OBJECTIF A:
D'après l'extrait fourni, à quelle date le recours du ministre de l'Environnement a-t-il été enregistré au secrétariat de la Section du Contentieux du Conseil d'État ?
OBJECTIF B:
Recopiez fidèlement un passage de l'extrait fourni, en commençant aux mots « France | France, Conseil » et en vous arrêtant après les mots « rejette la dem... ».

EXTRAIT FOURNI:
▽

France | France, Conseil d'État, 6 / 2 ssr, 30 décembre 1998, 160676


Vu le recours du MINISTRE DE L'ENVIRONNEMENT, enregistré au secrétariat de la Section du Contentieux du Conseil d'Etat le 4 août 1994 ; le ministre demande que le Conseil d'Etat :
1°) annule le jugement du 27 mai 1994 par lequel le tribunal administratif de Grenoble a annulé la décision implicite de rejet résultant du silence gardé par le préfet de l'Isère sur la demande de l'association de chasse de Haute-Jarrie tendant au retrait des parcelles de M. Noël X... du territoire de l'association communale de chasse agréée de Brie-etAngonnes, et condamné l'Etat à verser la somme

de 3 000 F au titre des frais irrépétibles ;
2°) rejette la dem...

Vu le recours du MINISTRE DE L'ENVIRONNEMENT, enregistré au secrétariat de la Section du Contentieux du Conseil d'Etat le 4 août 1994 ; le ministre demande que le Conseil d'Etat :
1°) annule le jugement du 27 mai 1994 par lequel le tribunal administratif de Grenoble a annulé la décision implicite de rejet résultant du silence gardé par le préfet de l'Isère sur la demande de l'association de chasse de Haute-Jarrie tendant au retrait des parcelles de M. Noël X... du territoire de l'association communale de chasse agréée de Brie-etAngonnes, et condamné l'Etat à verser la somme de 3 000 F au titre des frais irrépétibles ;
2°) rejette la demande présentée par l'association de chasse de Haute-Jarrie devant le tribunal administratif ;
Vu les autres pièces du dossier ;
Vu la convention européenne de sauvegarde des droits de l'homme et des libertés fondamentales ;
Vu le code rural ;
Vu la loi n° 91-647 du 10 juillet 1991 ;
Vu le code des tribunaux administratifs et des cours administratives d'appel.

△

DONNÉES ENREGISTRÉES:
▽

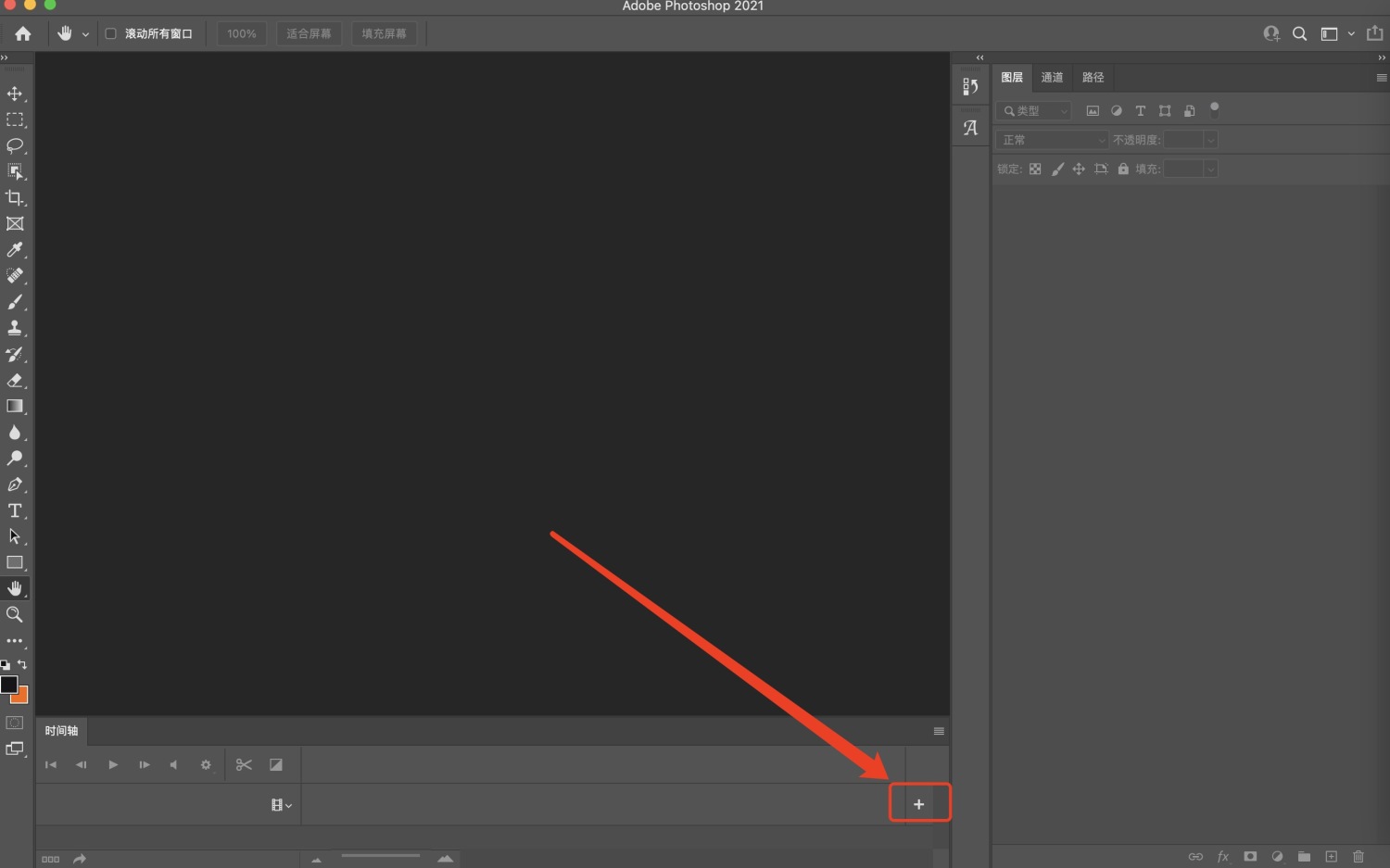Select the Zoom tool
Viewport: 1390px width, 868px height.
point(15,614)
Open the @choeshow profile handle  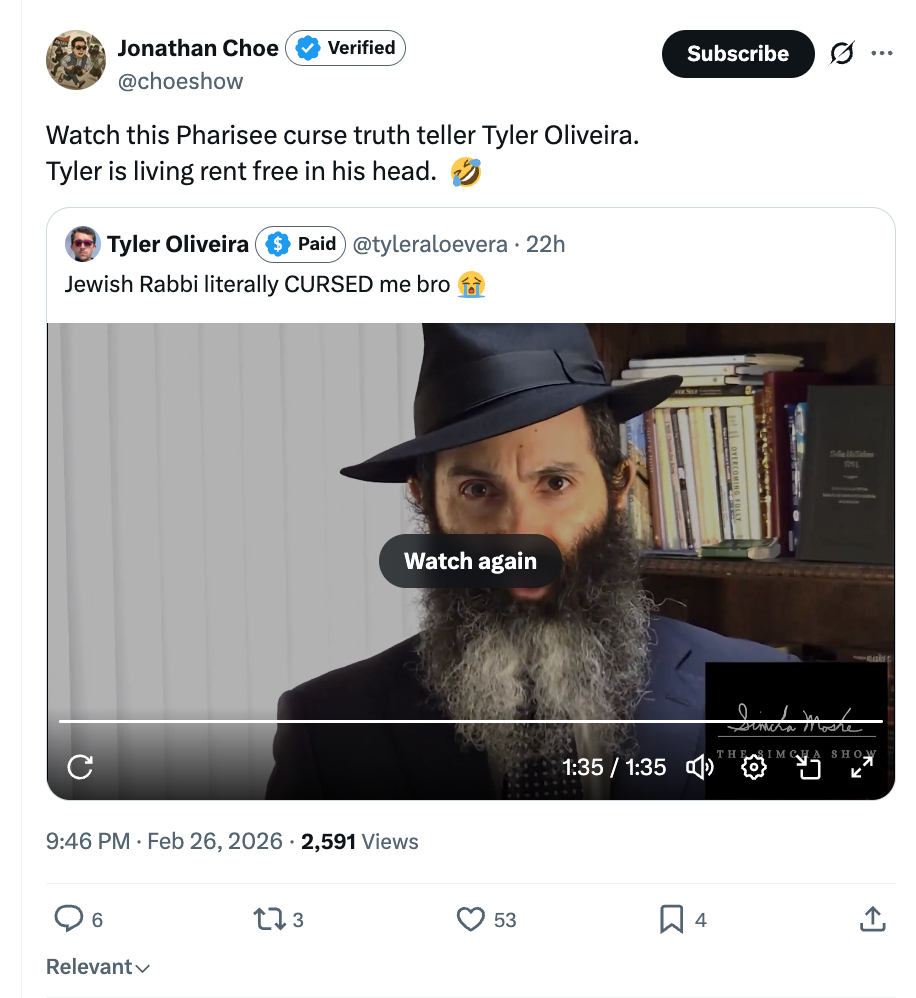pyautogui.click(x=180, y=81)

△

RÉPONSE A:
Le 4 août 1994.

RÉPONSE B:
France | France, Conseil d'État, 6 / 2 ssr, 30 décembre 1998, 160676


Vu le recours du MINISTRE DE L'ENVIRONNEMENT, enregistré au secrétariat de la Section du Contentieux du Conseil d'Etat le 4 août 1994 ; le ministre demande que le Conseil d'Etat :
1°) annule le jugement du 27 mai 1994 par lequel le tribunal administratif de Grenoble a annulé la décision implicite de rejet résultant du silence gardé par le préfet de l'Isère sur la demande de l'association de chasse de Haute-Jarrie tendant au retrait des parcelles de M. Noël X... du territoire de l'association communale de chasse agréée de Brie-etAngonnes, et condamné l'Etat à verser la somme

de 3 000 F au titre des frais irrépétibles ;
2°) rejette la dem...